Motivated by applications in social services and beyond, we study data-driven policies for the online allocation of scarce resources—such as housing, wireless bandwidth, or cloud computing resources—to heterogeneous individuals or agents under uncertainty. Leveraging observational data collected in deployment, we develop a unified framework that integrates predictive modeling and optimization to learn allocation policies that maximize long-run outcomes subject to capacity and fairness constraints. Our approach constructs simple, interpretable waitlist-based policies that balance individual benefit with the opportunity cost of limited resources and achieve strong asymptotic optimality guarantees.

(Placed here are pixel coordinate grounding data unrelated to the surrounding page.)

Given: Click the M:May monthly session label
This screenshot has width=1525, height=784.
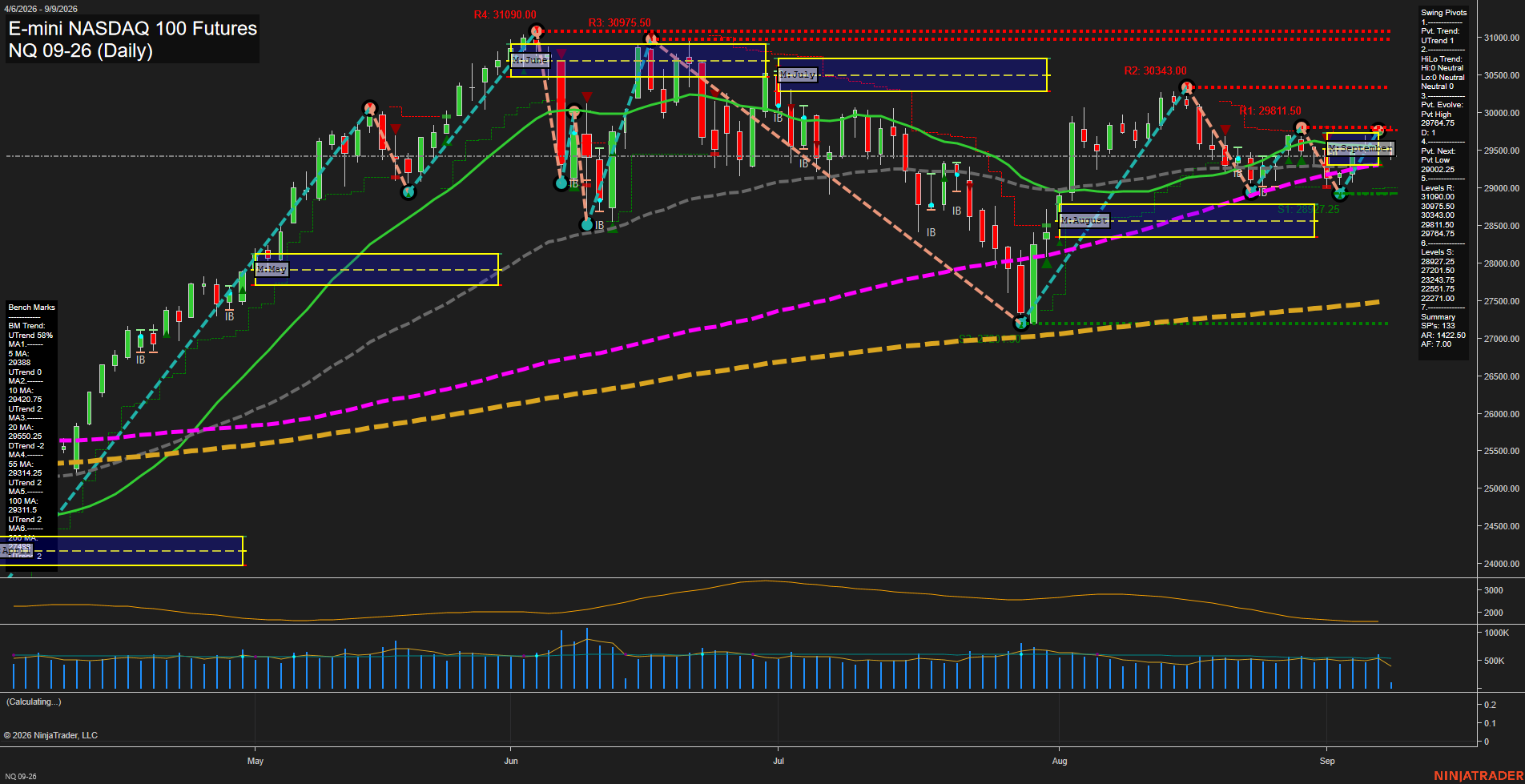Looking at the screenshot, I should [272, 269].
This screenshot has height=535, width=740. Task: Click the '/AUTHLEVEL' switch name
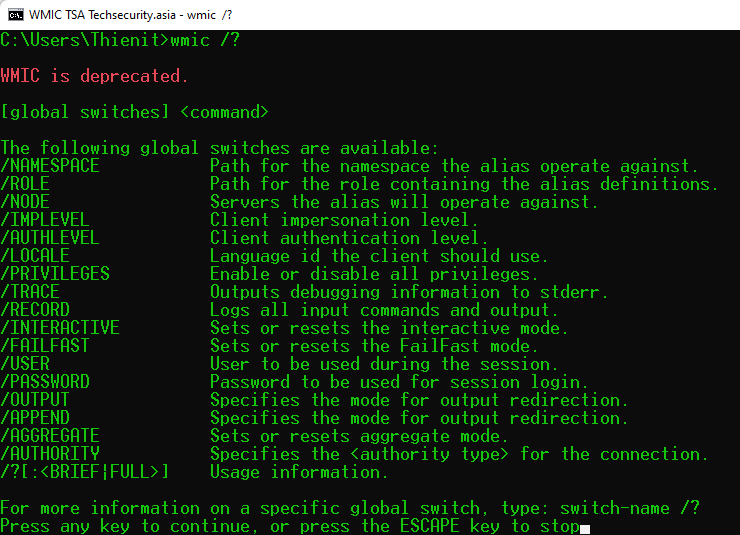tap(50, 238)
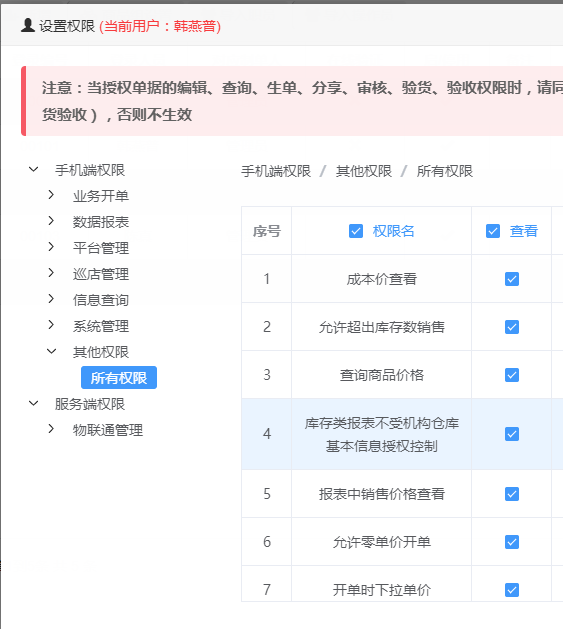Click the user icon beside 设置权限
563x629 pixels.
tap(28, 25)
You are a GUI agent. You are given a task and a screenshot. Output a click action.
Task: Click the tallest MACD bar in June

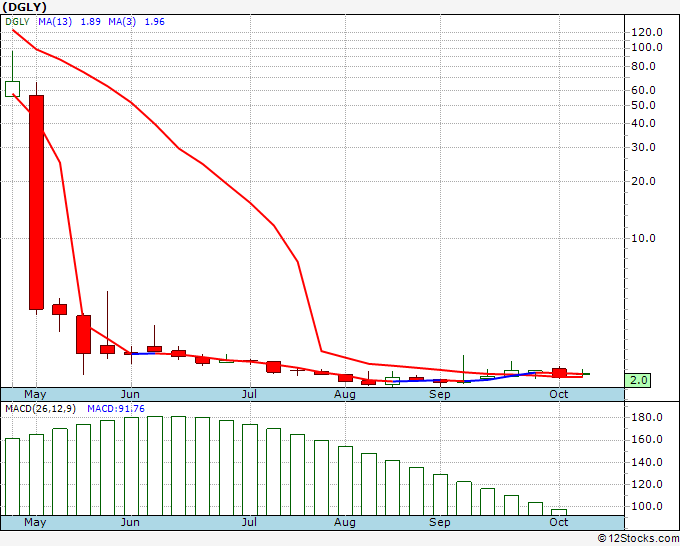point(155,466)
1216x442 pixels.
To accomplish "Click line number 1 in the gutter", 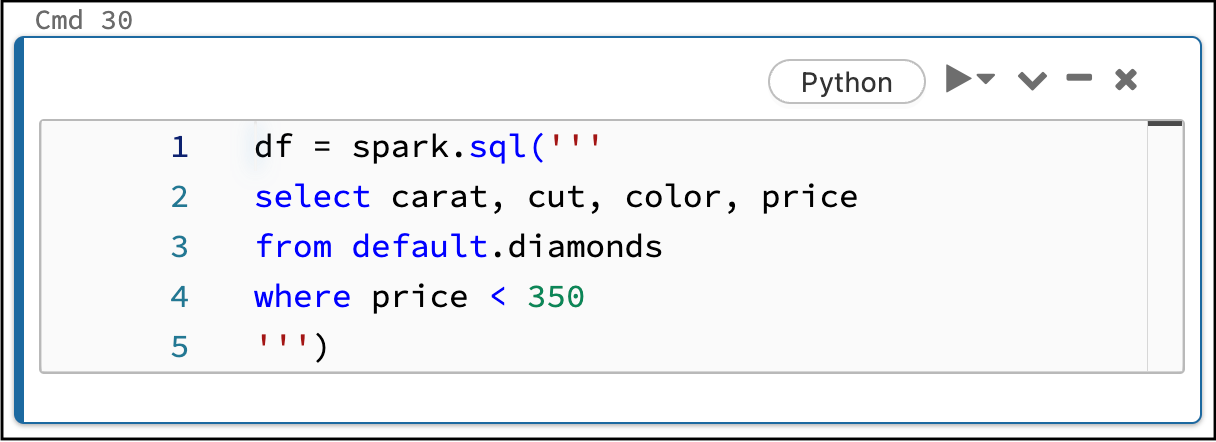I will (179, 148).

A key challenge in these systems is that distribution shifts arise from e.g., evolving measurement processes or changes in user behavior, altering both covariate distributions and their relationship with outcomes between training and deployment. We address this using a distributionally robust optimization approach that hedges against such shifts while allowing practitioners to tune trade-offs between efficiency and robustness.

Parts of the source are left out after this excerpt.